This project demonstrates my ability to build a fully serverless data engineering pipeline on AWS, covering everything from data ingestion to visual analytics using native AWS services. It uses the Superstore Dataset sourced from Kaggle, containing retail transactional data across multiple categories such as customer orders, product segments, sales, profits, shipping methods and regions.
I designed an automated pipeline to process incremental sales data from a retail superstore using the following AWS services:
- S3 – Cloud storage for raw files
- IAM – Role-based access and user provisioning
- Glue – Metadata cataloguing via crawlers
- Athena – Serverless SQL querying on S3 data
- QuickSight – Interactive dashboard for analysis
Raw CSV → S3 (Partitioned by snapshot_day)
↓
AWS Glue Crawler → Data Catalog
↓
Amazon Athena (SQL)
↓
Amazon QuickSight Dashboards
Tool/Service | Purpose |
---|---|
S3 | Raw data storage (partitioned folders by snapshot date) |
Glue | Metadata extraction and partition awareness |
Athena | Ad hoc querying with cost-efficient scanning |
QuickSight | Visual reporting and dashboard sharing |
IAM | Secure access management and service-level roles |
s3://<my-bucket>/orders/
├── snapshot_day=2017-01-01/
│ └── orders_1.csv
└── snapshot_day=2017-01-02/
└── orders_2.csv
- Created a separate IAM user for development (no root user usage).
- Assigned admin permissions and created a Glue-compatible IAM role.
- Cleaned and filtered daily order data from the Kaggle superstore dataset.
- Saved files in
.csv
format and uploaded to partitioned folders.

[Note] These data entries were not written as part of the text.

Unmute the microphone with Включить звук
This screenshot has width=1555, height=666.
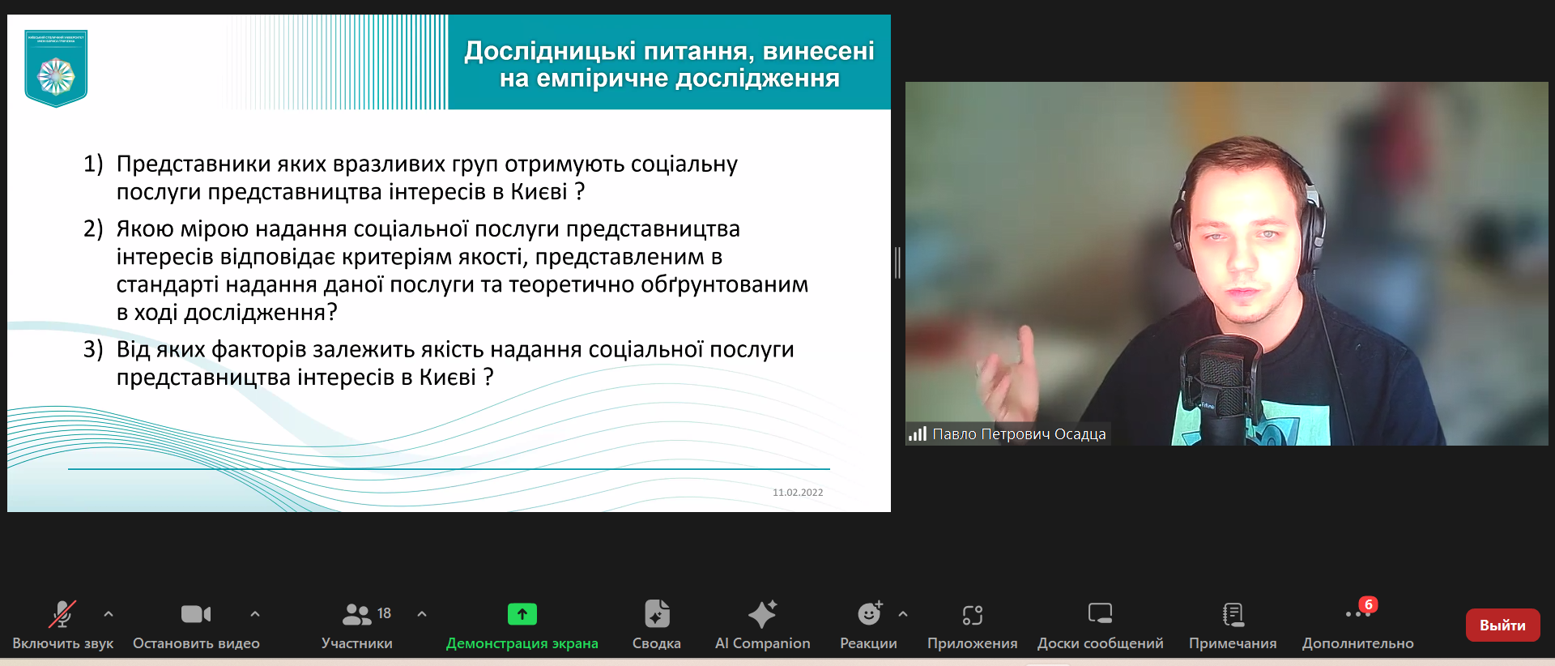(x=62, y=616)
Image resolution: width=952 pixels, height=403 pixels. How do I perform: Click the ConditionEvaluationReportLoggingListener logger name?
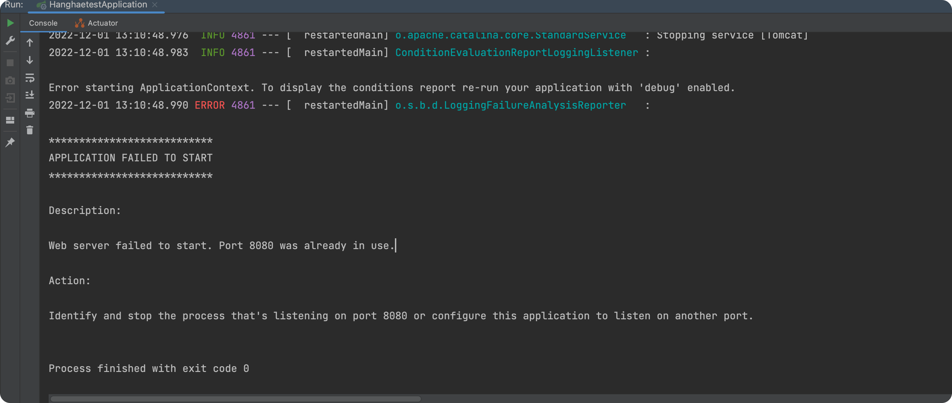516,53
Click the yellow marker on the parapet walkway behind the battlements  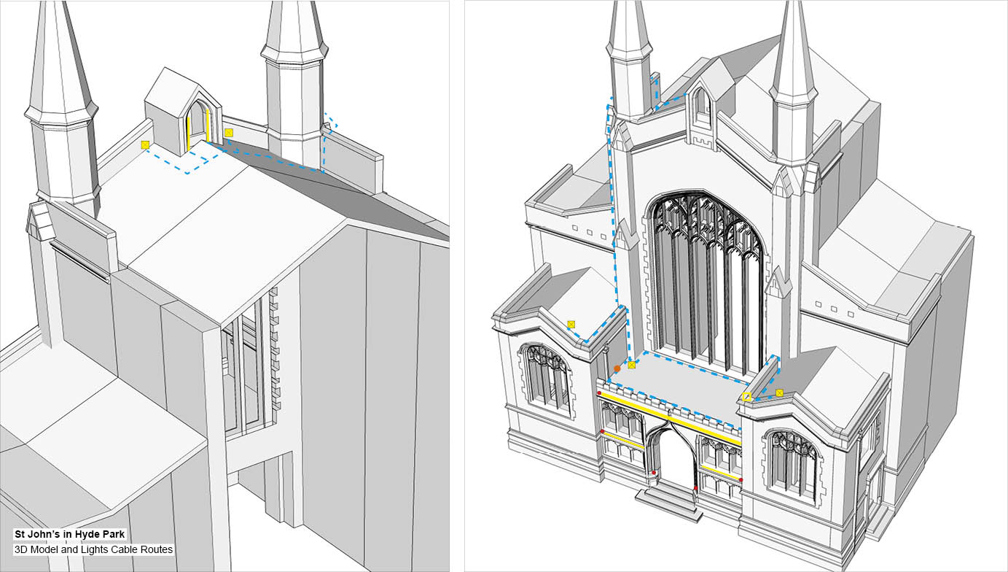pos(632,365)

- Created a Glue database to store metadata.
- Configured a crawler to:
- Auto-detect schema
- Recognise partitions using folder names
- Maintain an up-to-date data catalog for Athena
- Connected Athena to the Glue data catalog
- Ran queries on raw S3 files without loading into any database
Partitioning by date drastically improves Athena query speed and reduces cost.

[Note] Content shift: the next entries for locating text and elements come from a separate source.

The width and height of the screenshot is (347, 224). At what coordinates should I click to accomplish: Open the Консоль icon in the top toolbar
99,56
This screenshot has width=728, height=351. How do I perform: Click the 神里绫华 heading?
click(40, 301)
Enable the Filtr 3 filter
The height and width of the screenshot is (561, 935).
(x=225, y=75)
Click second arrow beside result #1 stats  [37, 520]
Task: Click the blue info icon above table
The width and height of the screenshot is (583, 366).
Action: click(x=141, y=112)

Using WHERE snapshot_day = ...
reduced scanned data by ~54%.
- Example query to show the improvement caused by partitioning:
SELECT * FROM "db_hkhosravi"."orders"
WHERE snapshot_day = '2017-01-01'
- Connected QuickSight to Athena as the data source
- Imported data into SPICE for faster performance
- Built:
- Bar chart: Sales by Category
- Pie chart: Profit by City
- AWS IAM + security best practices
- Efficient cloud data partitioning strategies
- Glue crawler configuration for schema detection
- Serverless querying with Athena
- Real-time dashboards with QuickSight (SPICE vs live mode)
- Add trigger-based automation using AWS Lambda
- Integrate with a real-time stream via Kinesis or EventBridge
- Add notification layer for insights using SNS